Na confusão de grã-fino, a polícia quase nunca é acionada. Tudo se resolve no âmbito da pessoalidade, jamais no da coletividade, cujas leis não têm vigência ali. Não há quem imponha o “circulando”, porque uma das faculdades de quem tem grana é saber-se livre para circular por onde quiser, mesmo quando desrespeite os códigos.

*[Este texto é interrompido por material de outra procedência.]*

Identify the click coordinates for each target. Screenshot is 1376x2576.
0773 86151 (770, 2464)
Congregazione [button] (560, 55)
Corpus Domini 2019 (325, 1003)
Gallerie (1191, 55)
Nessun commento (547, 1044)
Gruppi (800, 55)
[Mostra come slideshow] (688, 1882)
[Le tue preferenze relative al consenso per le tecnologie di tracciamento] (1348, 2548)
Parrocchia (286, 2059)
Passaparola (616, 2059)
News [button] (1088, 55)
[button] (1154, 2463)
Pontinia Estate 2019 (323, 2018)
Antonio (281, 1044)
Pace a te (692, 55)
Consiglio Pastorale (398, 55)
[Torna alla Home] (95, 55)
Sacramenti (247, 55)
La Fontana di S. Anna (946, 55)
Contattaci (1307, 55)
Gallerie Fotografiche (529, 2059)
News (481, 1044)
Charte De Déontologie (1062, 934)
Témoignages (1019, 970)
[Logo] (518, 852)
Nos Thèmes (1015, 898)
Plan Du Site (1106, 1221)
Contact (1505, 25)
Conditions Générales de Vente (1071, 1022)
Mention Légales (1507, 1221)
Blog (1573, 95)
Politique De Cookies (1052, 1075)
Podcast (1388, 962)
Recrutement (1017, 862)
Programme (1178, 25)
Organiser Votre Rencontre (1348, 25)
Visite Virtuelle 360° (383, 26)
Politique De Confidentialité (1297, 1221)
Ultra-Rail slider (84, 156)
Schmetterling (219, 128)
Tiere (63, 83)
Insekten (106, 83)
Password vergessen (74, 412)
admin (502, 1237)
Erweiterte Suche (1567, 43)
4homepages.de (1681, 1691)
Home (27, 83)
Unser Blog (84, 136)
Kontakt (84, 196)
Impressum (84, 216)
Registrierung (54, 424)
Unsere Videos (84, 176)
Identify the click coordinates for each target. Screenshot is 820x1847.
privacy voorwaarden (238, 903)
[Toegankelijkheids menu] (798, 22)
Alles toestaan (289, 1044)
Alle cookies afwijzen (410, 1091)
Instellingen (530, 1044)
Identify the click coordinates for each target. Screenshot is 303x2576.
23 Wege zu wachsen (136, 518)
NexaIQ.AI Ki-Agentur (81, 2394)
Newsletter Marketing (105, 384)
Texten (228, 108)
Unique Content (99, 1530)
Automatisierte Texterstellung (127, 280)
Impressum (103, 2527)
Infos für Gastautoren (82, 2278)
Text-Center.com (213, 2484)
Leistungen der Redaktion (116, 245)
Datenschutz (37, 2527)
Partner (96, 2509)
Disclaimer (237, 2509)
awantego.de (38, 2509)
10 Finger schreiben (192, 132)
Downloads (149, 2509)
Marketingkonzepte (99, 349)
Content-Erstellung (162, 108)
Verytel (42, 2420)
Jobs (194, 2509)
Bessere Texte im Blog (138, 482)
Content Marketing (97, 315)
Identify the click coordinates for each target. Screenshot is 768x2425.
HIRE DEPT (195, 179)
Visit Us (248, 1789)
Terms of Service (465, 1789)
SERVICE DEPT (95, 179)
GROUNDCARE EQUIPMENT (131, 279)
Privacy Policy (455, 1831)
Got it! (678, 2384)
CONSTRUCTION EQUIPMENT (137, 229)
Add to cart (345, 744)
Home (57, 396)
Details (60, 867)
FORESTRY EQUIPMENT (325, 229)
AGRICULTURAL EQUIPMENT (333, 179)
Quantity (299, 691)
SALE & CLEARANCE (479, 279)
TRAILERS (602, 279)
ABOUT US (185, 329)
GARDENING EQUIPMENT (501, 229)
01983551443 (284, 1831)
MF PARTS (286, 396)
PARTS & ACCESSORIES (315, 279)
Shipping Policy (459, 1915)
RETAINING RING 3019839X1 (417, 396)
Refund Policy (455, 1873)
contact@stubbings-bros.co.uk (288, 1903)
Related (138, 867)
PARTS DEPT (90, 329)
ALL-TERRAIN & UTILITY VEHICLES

Mas há outras diferenças entre esses dois tipos de barracos. Uma delas tem relação com os sobrenomes. Numa rinha de precarizados, não interessa quem é Silva ou Pinto, Araújo ou Braga, Magalhães ou Holanda. Os envolvidos se originam em algum bairro próximo (Passaré, Bom Jardim, Joaquim Távora) ou no interior, e o ramo mais rico da família é obra de alguém que conseguiu escapar a esse roteiro, vencendo na vida pelo comércio ou pelos estudos.

Já no perfumado octógono do PIB alencarino a lógica se inverte. Importa saber, mais do que o feito, quem fez. Que família motivou tal diatribe? Que Rocha, Nogueira ou Barbosa (todos fictícios) se meteu no badalado arranca-rabo que mobilizou a cidade inteira no fim de semana? E, tão relevante quanto, qual foi o estopim?

Porque o fato gerador é um ponto sem o qual toda história é incompleta no circuito da alta sociedade, que, nesse aspecto, jamais deixa de ser provinciana, ainda que moradora do último andar do prédio com elevador exclusivo para o carro.

Por ironia, esse barraco acaba se convertendo em espetáculo, não porque constitui fenômeno raro, mas porque contraria uma expectativa social que se baseia no erro bastante comum de supor que os ricos são mais civilizados do que os pobres. Ledo engano.

Seja numa disputa de “onion rings” ou no cercadinho VIP durante jogo do Brasil na Copa do Mundo, os muito ricos estão sempre dispostos a provar que, sob as camadas de malhas finas e uma dinheirama gasta em procedimentos de beleza, todo mundo é igual.